Information |
==*==

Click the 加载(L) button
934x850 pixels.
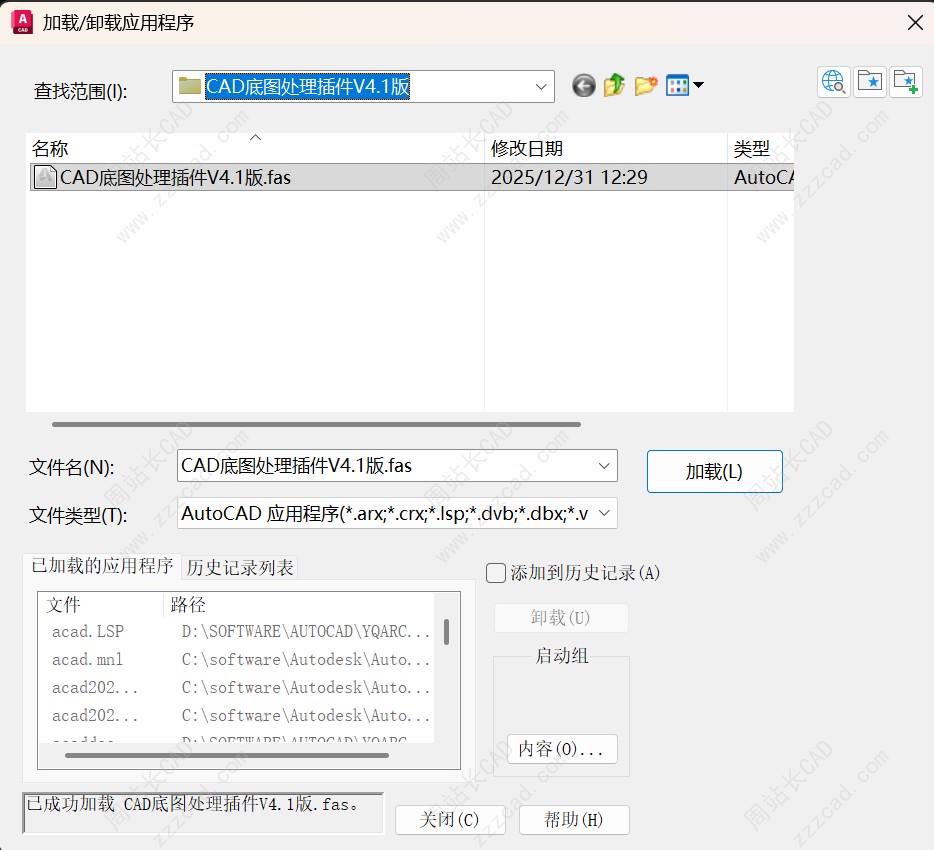714,472
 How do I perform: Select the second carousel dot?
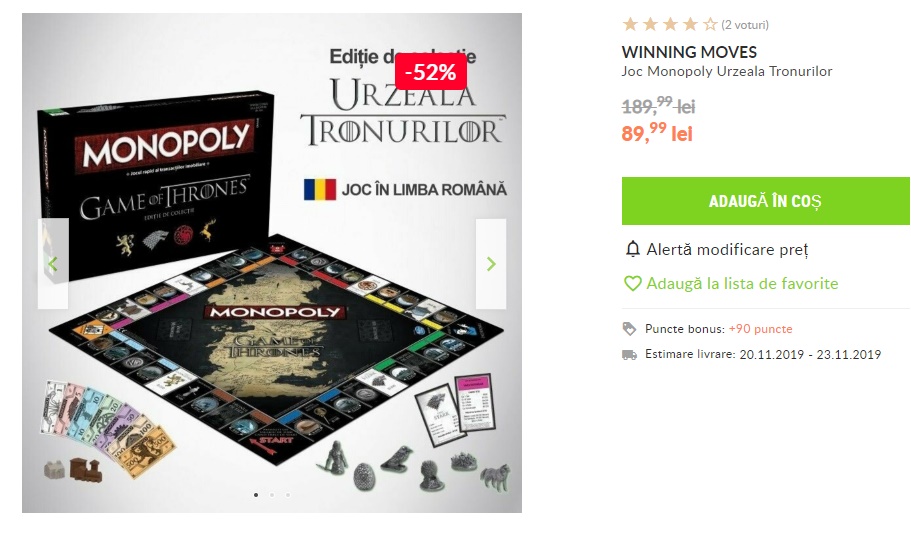click(272, 495)
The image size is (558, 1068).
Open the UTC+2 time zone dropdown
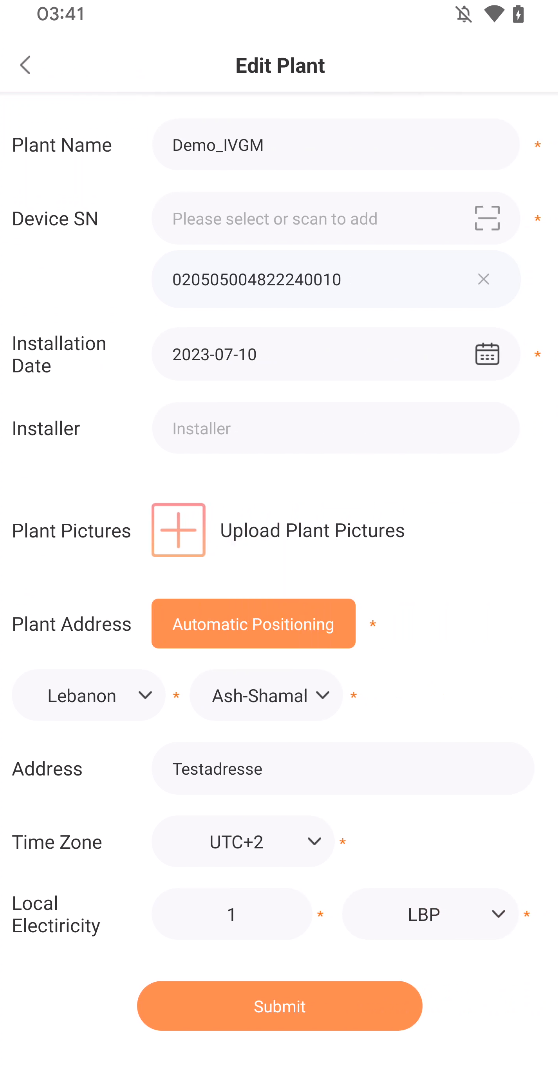(x=243, y=841)
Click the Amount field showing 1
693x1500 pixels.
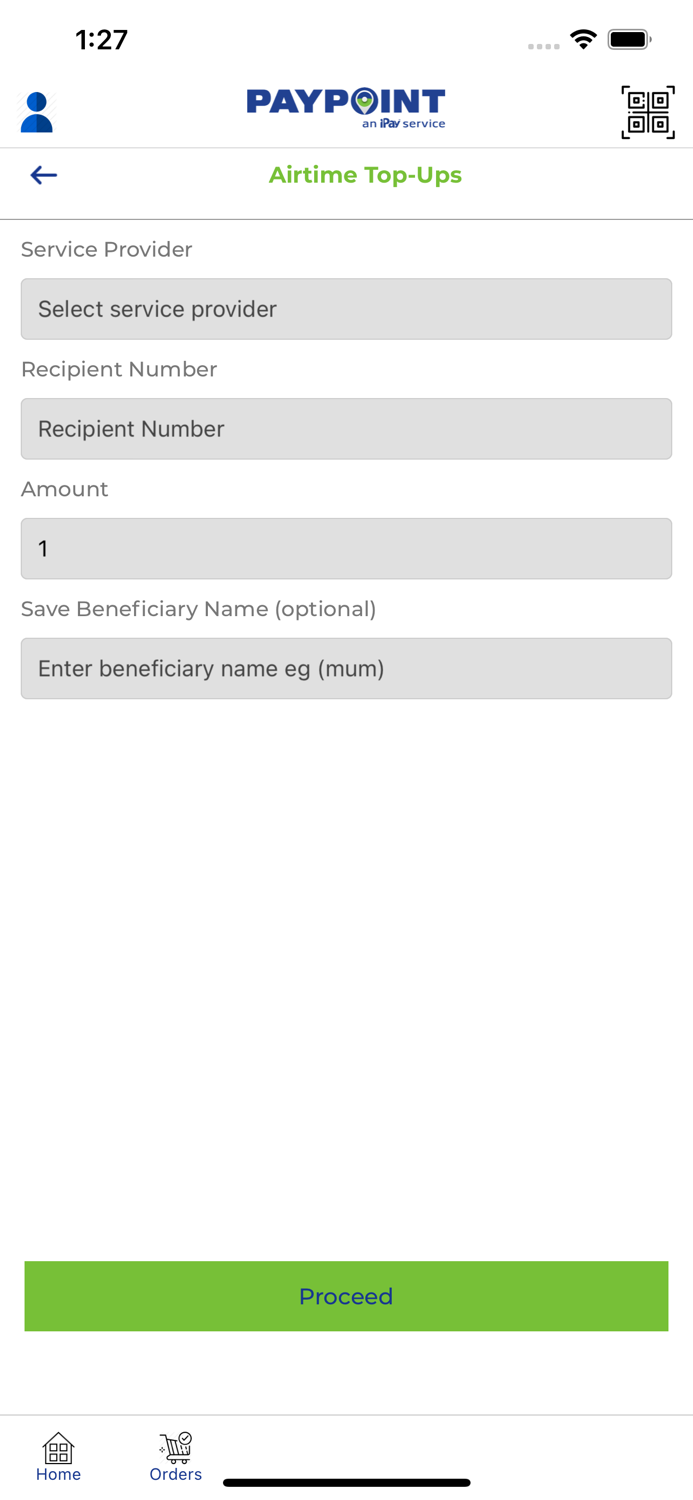point(346,549)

==*==

Task to carry out |
Any picture among the entries must be skipped; copy all else exactly.

Solution to this task |
Click the 加载(L) button
934x850 pixels.
714,472
 How do I perform: Select the second carousel dot?
click(272, 495)
The image size is (558, 1068).
Open the UTC+2 time zone dropdown
(x=243, y=841)
Click the Amount field showing 1
693x1500 pixels.
point(346,549)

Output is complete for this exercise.